First a definition:
A software bug is an error, flaw, failure or fault
in a computer program or system that causes it to
produce an incorrect or unexpected result,
or to behave in unintended ways.
This is in contrast to incomplete development where the program is not yet performing the intended function.
There are three types of bugs:
- Changed induced: these are bugs that arise when part or all of the program is changed. These can often be resolved by doing comparisons against the earlier version of the program.
- Corner case bugs: these bugs are due to missed behavioral cases; for instance not accounting for overflow in a button counter.
- Incorrect library/function usage: these bugs arise from the use of library functions incorrectly; for instance passing a double to an integer function.
DIF: Detect, Isolate, Fix
In debugging the first step is to trace the issue to its root; in Simulink, this is normally a subsystem, in Stateflow a set of state transitions; in either case, the issue could be due to changes in parameterization so…
- Review/compare parameter data: inspect the parameter data that specifies the behavior of the system. Try reverting to earlier versions of the data.
- Introduce data logging: the simplest level of debugging is the introduction of intermediary data logging points. If this is a change induced bug this is often enough to determine the problem.
- Simulate by unit: where possible decompose the full model into components and simulate them in isolation to determine the subsystem behavior.
- Introduce breakpoints: both Simulink and Stateflow allow for the introduction of breakpoints.
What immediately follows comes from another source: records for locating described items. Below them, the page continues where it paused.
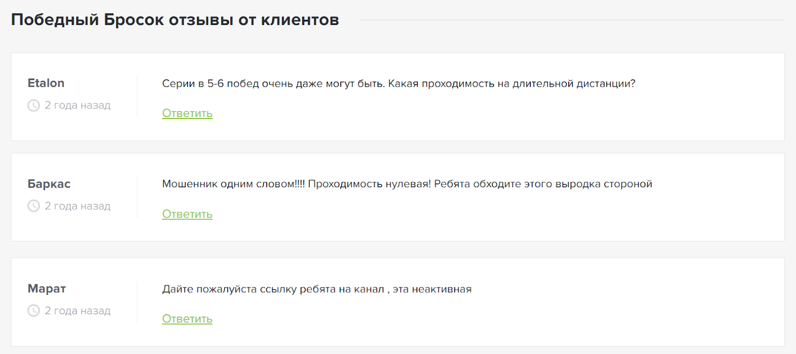The height and width of the screenshot is (354, 796).
Task: Click the '2 года назад' timestamp under Etalon
Action: coord(78,106)
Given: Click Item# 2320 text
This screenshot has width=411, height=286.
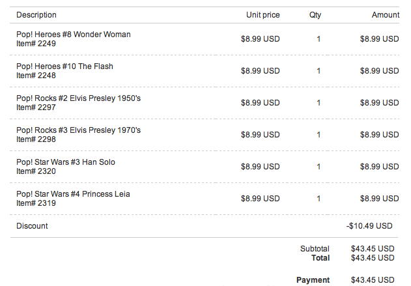Looking at the screenshot, I should point(36,171).
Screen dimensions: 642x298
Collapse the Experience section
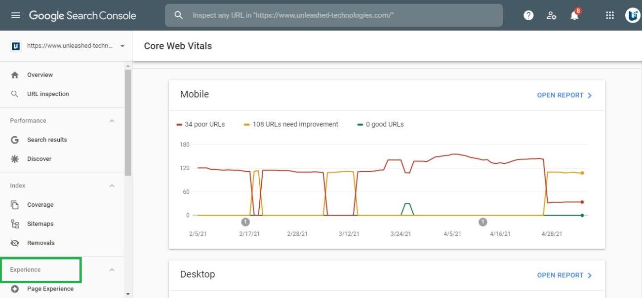[x=112, y=270]
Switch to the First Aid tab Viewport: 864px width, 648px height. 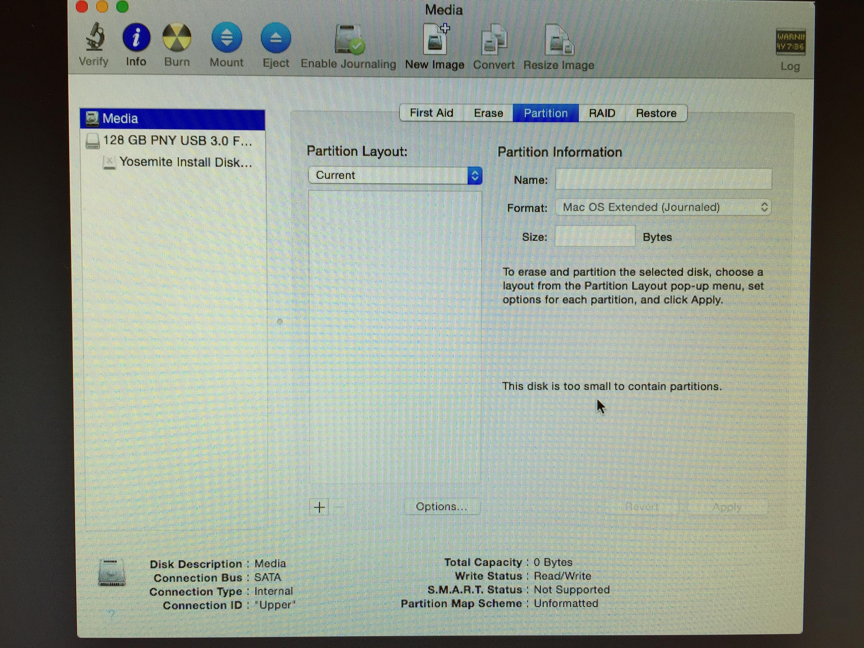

Conditional breakpoints, where the simulation halts for a given configuration, add additional debugging power.
- Use formal methods: use of formal method tools such as Simulink Design Verifier to detect dead logic and overflows/underflows can automatically determine the location of some bugs.
- Second eyes: Bring another person in to talk about your model, what you expect and what it is doing.
Common “bugs” and simple fixes
The following are common development bugs
- Miss aligned ports: verify that the inputs to a Model or Library correctly map with the calling subsystem. This issue arises when the referenced model/library is changed.
- Never reached: dead code due to logic that is never activated. This is found using the coverage report or through SLDV.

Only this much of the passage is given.